> What you will do
Can you quote word for word the stretch of the pglast usage page from "Examples of usage¶" through "PG parser nodes."?

> Passage shown

++++

Examples of usage¶
Here are some example of how the module can be used.
Low level¶
The lowest level is a Python wrapper around each parse node returned by the PostgreSQL
parser. Each node is represented by a corresponding Python class in the module
pglast.ast — Python classes representing PG parser nodes.
Parse an SQL
statement and get its AST root node¶
The function parse_sql()
returns a tuple containing one or more
RawStmt
instances:
>>> from pglast import parse_sql
>>> root = parse_sql('select 1')
>>> print(root)
(<RawStmt stmt=<SelectStmt targetList=(<ResTarget val=<A_Const val=<Integer val=1>>>,) ...,)
The textual repr
esentation of a parse node carries all its not None
attributes,
recursively.
You can obtain the accepted attributes of any node by iterating it:
>>> rawstmt = root[0]
>>> print(tuple(rawstmt))
('stmt', 'stmt_location', 'stmt_len')
>>> from pglast import ast
>>> stmt = rawstmt.stmt
>>> assert isinstance(stmt, ast.SelectStmt)
Each node is also a callable, to serialize it into a hierarchy of elementary Python values such as dictionaries and tuples:
>>> from pprint import pprint
>>> pprint(stmt(depth=2, skip_none=True))
{'@': 'SelectStmt',
'all': False,
'limitOption': {'#': 'LimitOption',
'name': 'LIMIT_OPTION_DEFAULT',
'value': 0},
'op': {'#': 'SetOperation', 'name': 'SETOP_NONE', 'value': 0},
'targetList': ({'@': 'ResTarget', 'location': 7, 'val': …},)}
As you can see, each node is serialized to a dictionary containing at least on special key,
@
, with the tag name of the node; lists of nodes are converted to tuples, and Enum
instances to a dictionary with a special #
key carrying the name of data type, and two
other keys name
and value
respectively with the name and value of the enum value.

++++

> Listed records
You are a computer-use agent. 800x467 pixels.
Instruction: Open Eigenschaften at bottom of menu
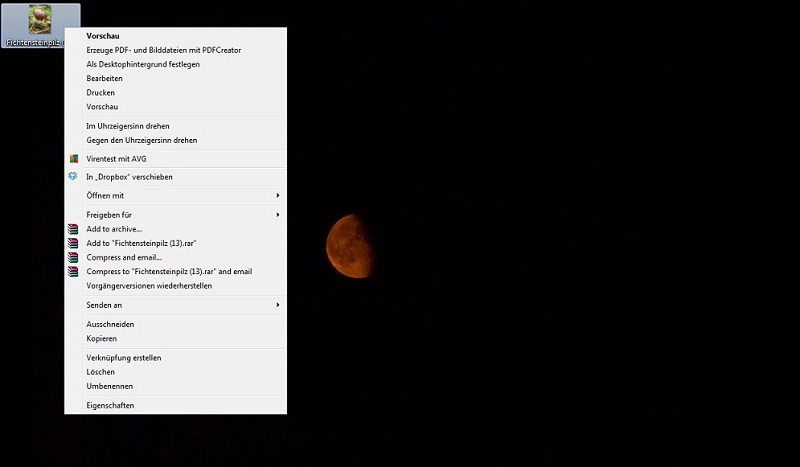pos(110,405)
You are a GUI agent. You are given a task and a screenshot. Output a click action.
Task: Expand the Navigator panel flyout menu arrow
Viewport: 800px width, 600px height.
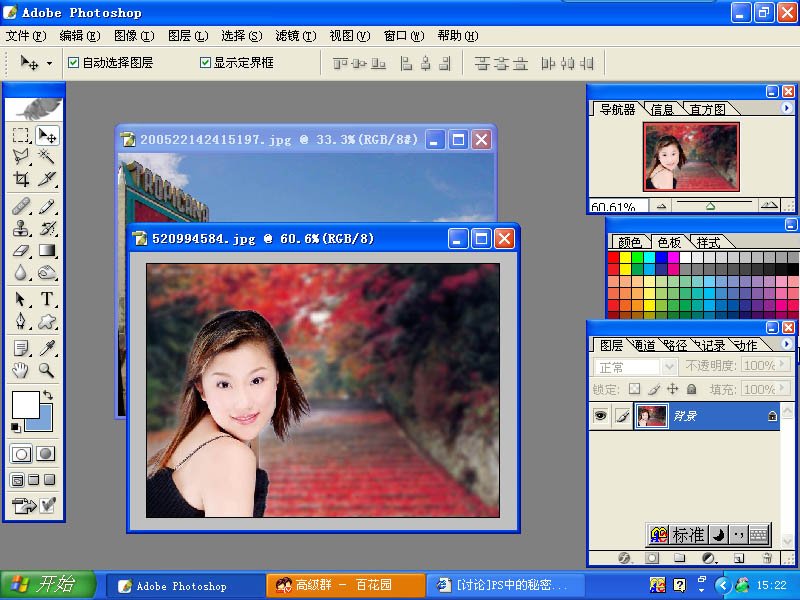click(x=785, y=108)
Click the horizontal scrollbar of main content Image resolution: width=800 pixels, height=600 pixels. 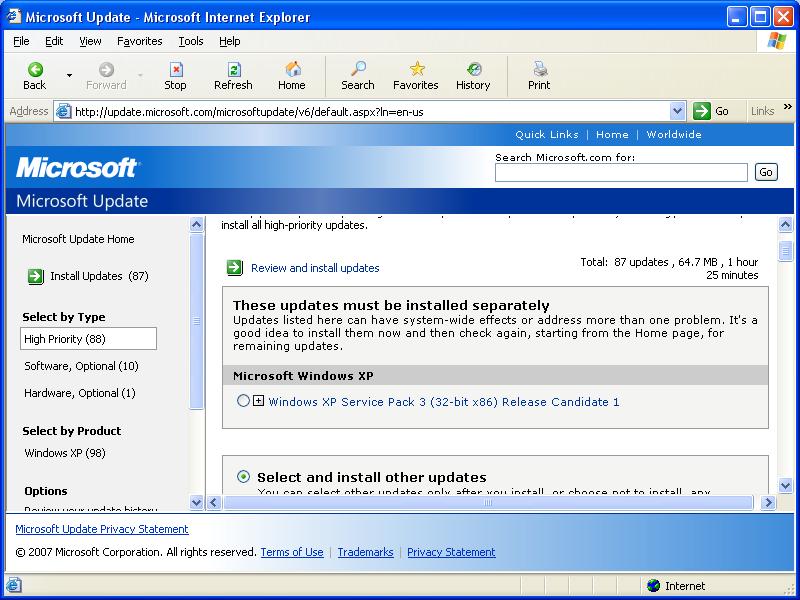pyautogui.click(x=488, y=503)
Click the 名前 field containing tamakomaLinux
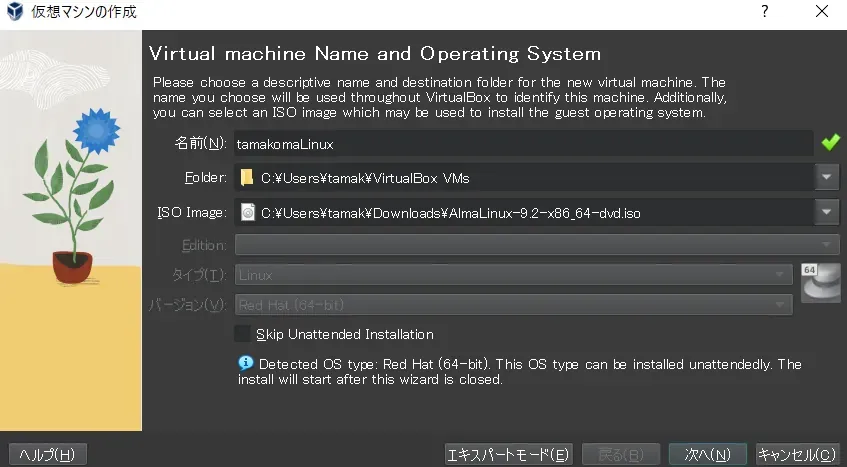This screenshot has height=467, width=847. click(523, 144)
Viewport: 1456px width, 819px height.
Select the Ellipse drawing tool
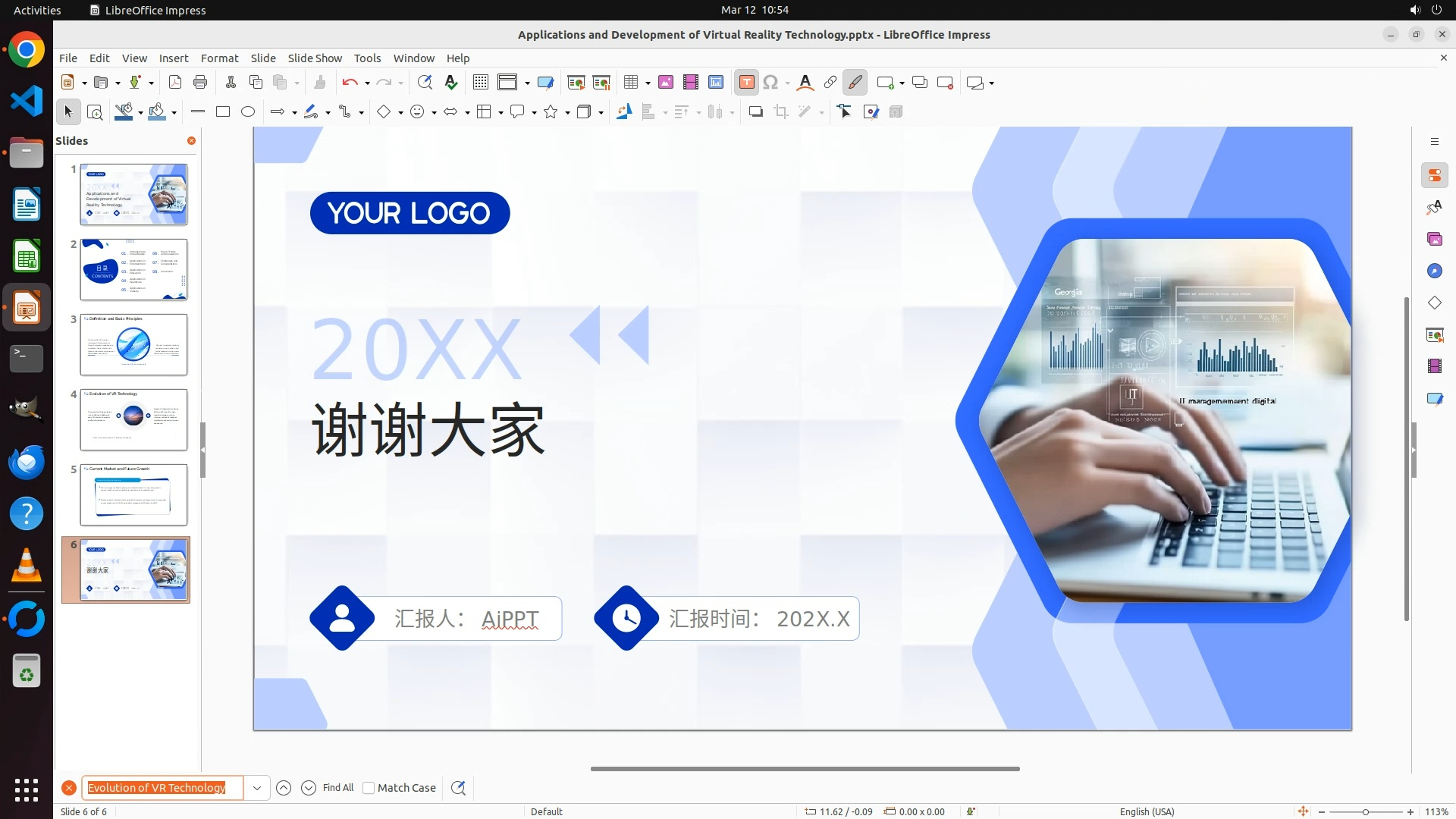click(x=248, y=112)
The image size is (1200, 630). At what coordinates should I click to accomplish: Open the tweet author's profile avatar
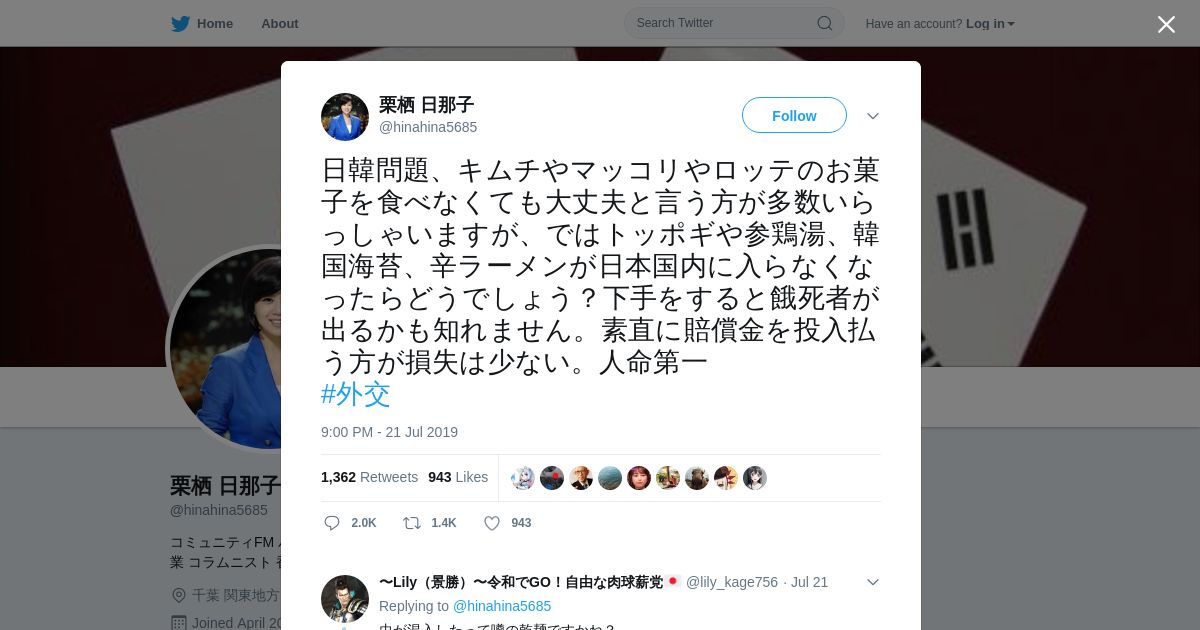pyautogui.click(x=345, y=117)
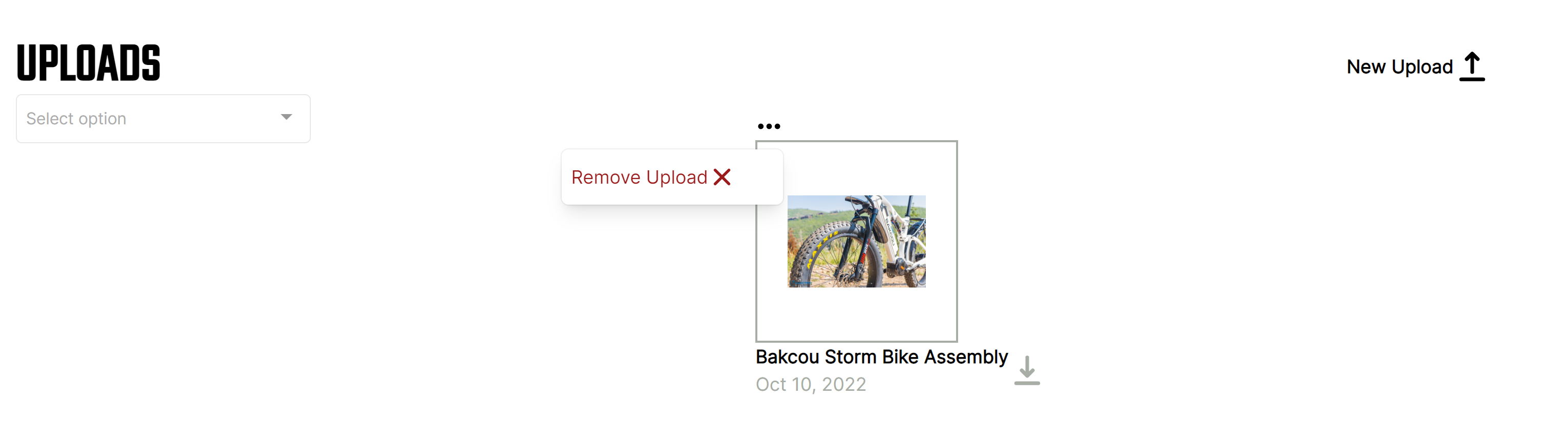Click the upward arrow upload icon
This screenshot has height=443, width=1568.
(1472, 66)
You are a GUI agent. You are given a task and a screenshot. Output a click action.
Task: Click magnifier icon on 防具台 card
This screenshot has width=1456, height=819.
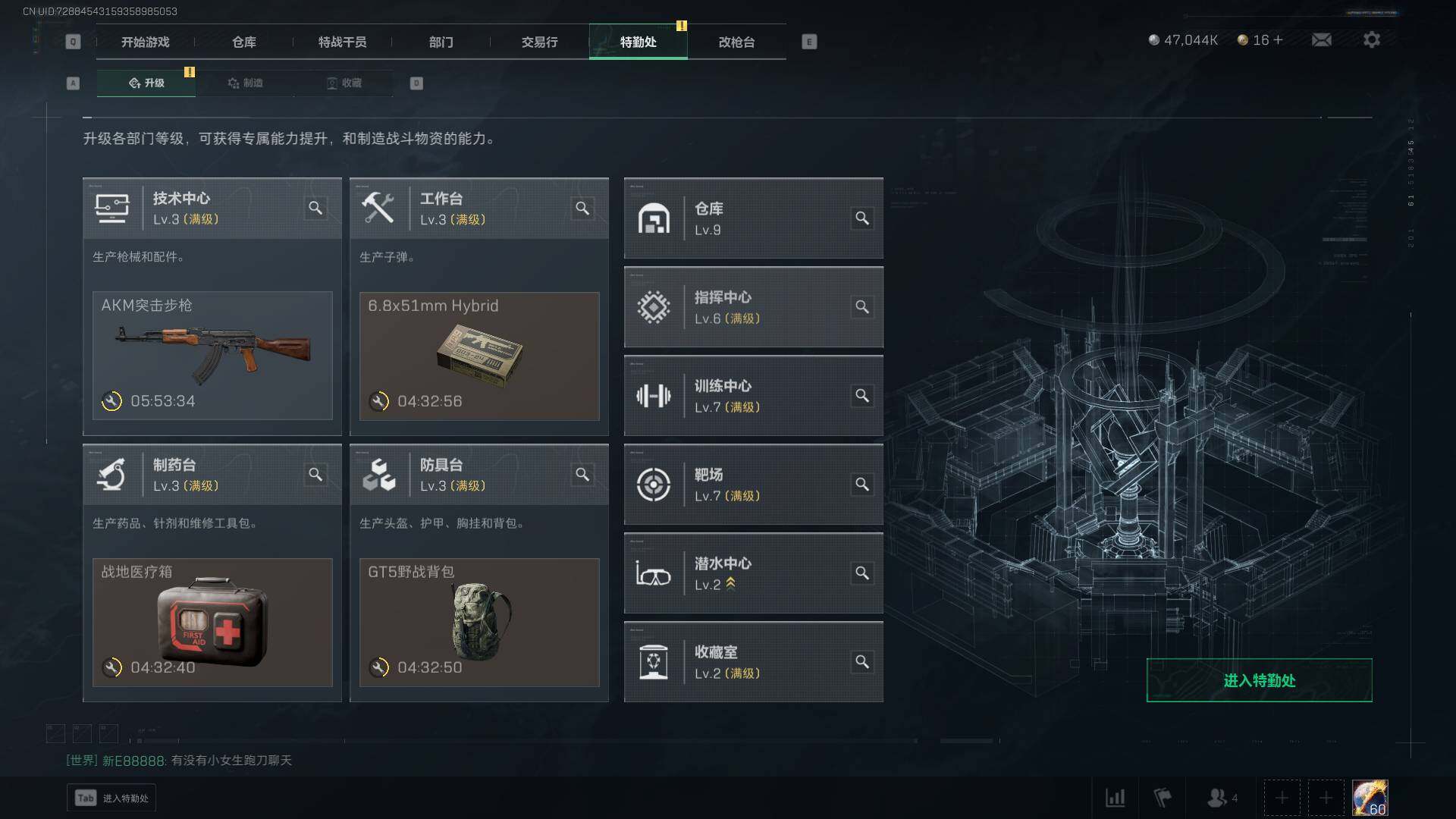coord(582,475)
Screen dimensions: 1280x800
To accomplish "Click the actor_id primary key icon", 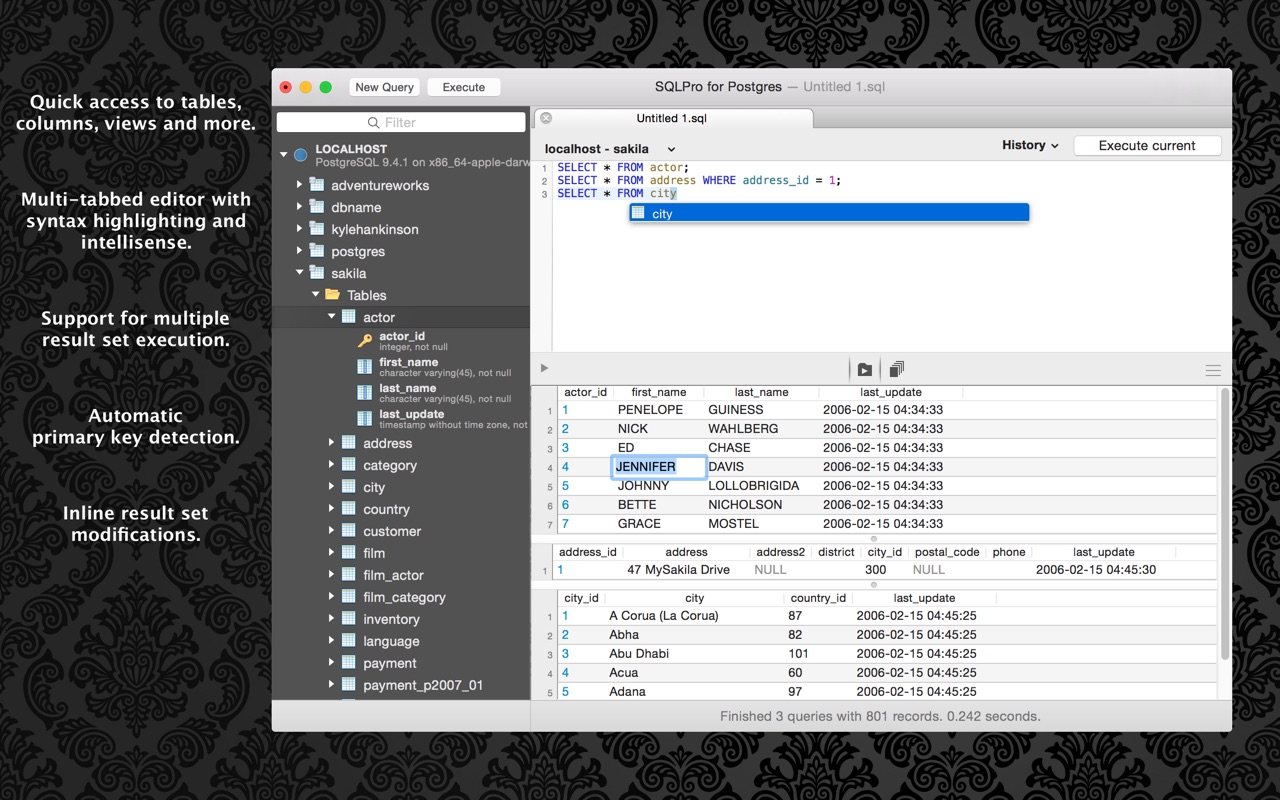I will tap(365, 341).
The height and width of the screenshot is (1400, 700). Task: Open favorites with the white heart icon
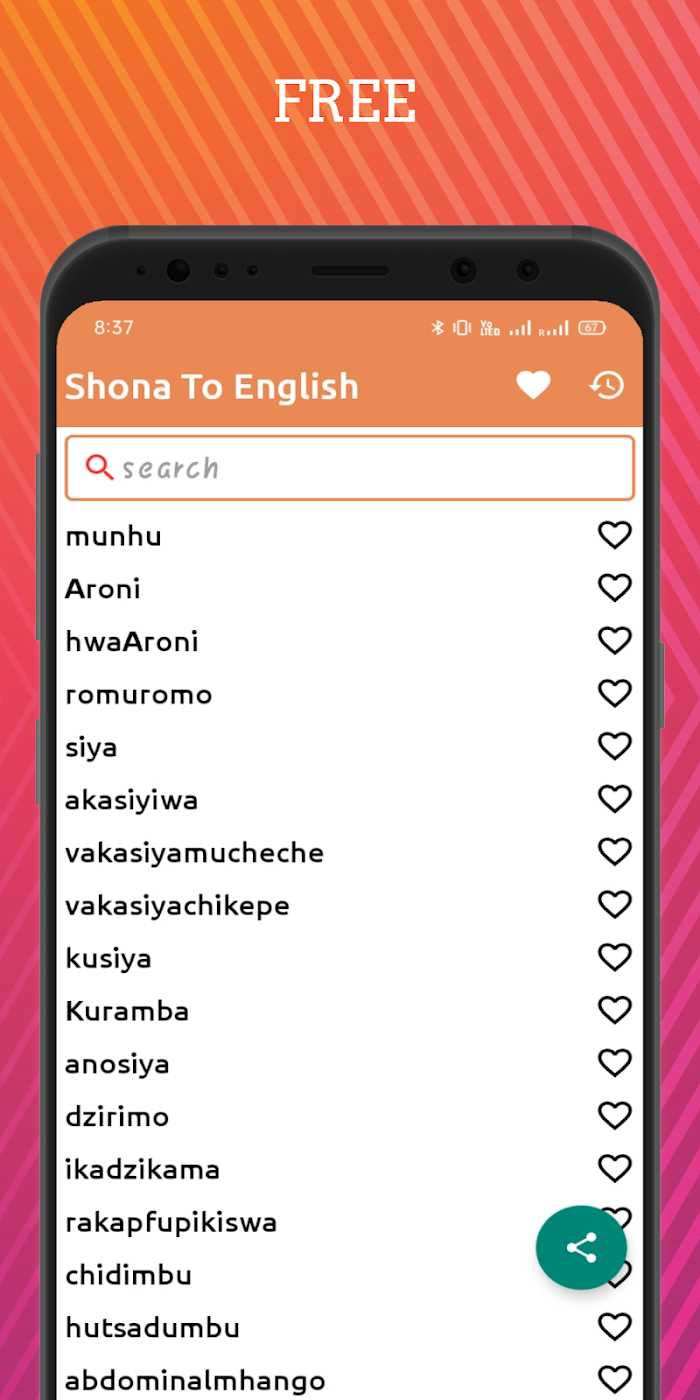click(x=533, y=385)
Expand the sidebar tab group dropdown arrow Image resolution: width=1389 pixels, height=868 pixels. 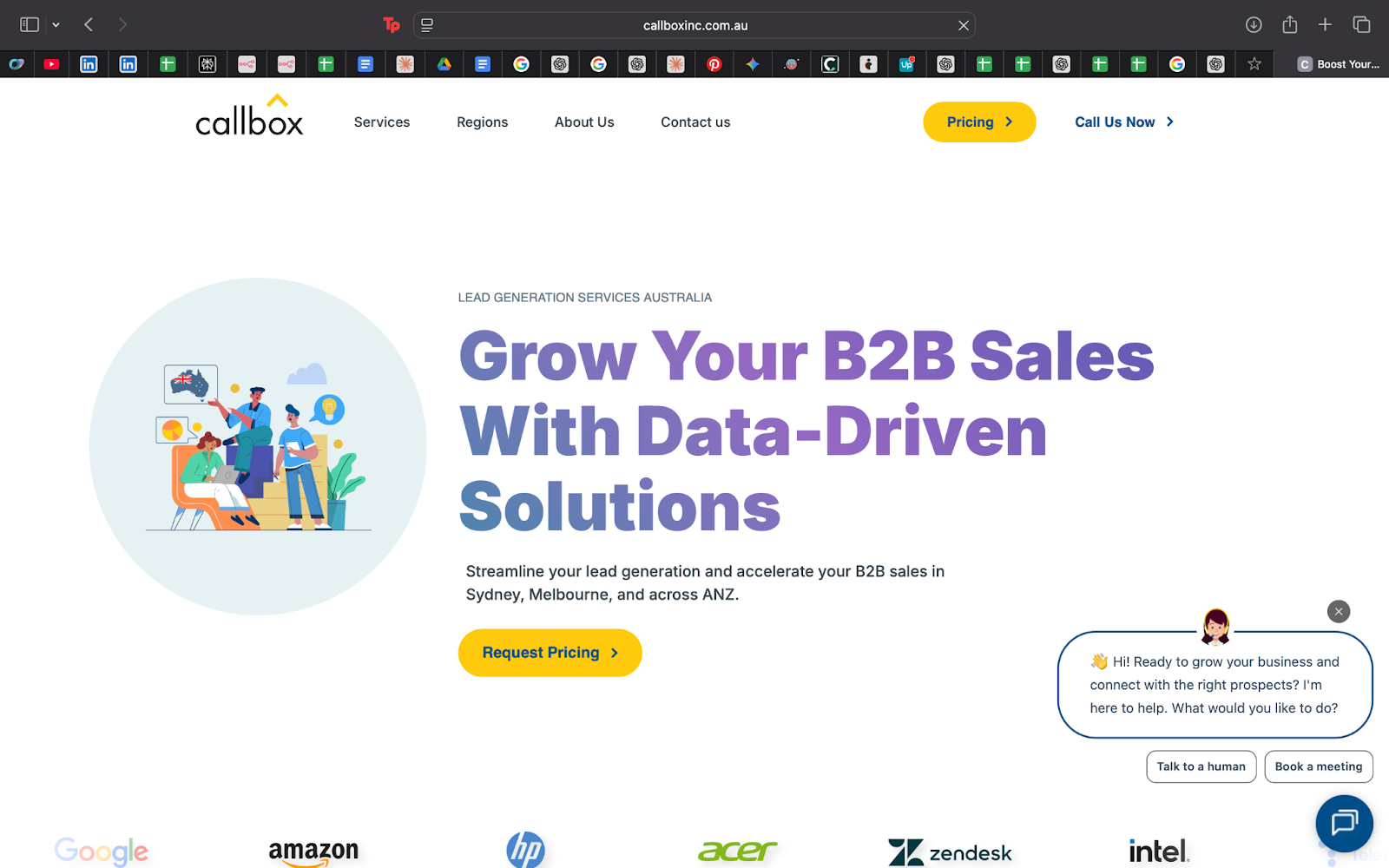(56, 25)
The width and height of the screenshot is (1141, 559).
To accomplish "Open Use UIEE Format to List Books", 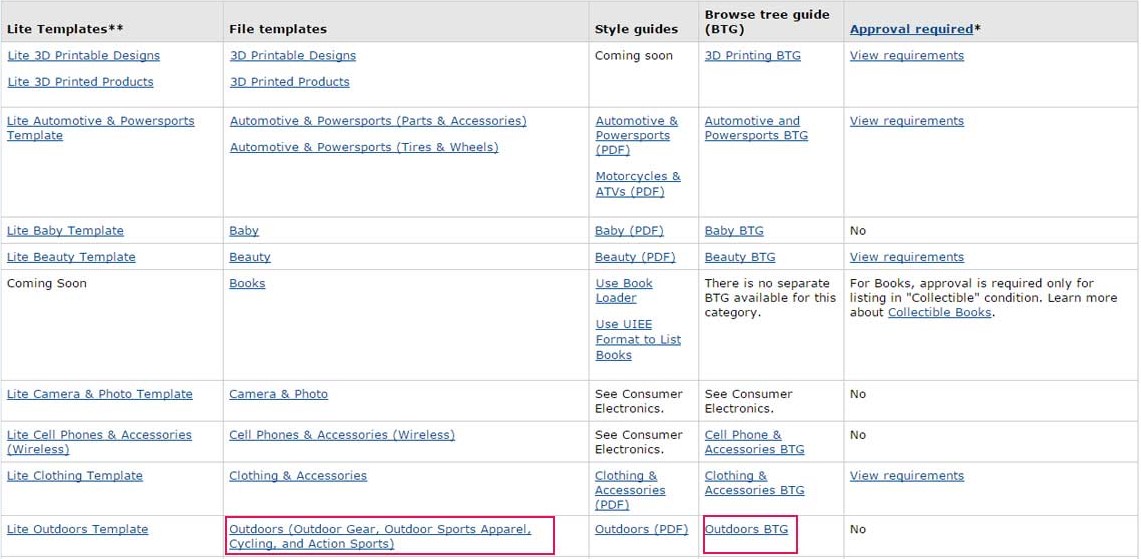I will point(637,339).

++++

> Worked answer
Examples of usage¶
Here are some example of how the module can be used.
Low level¶
The lowest level is a Python wrapper around each parse node returned by the PostgreSQL
parser. Each node is represented by a corresponding Python class in the module
pglast.ast — Python classes representing PG parser nodes.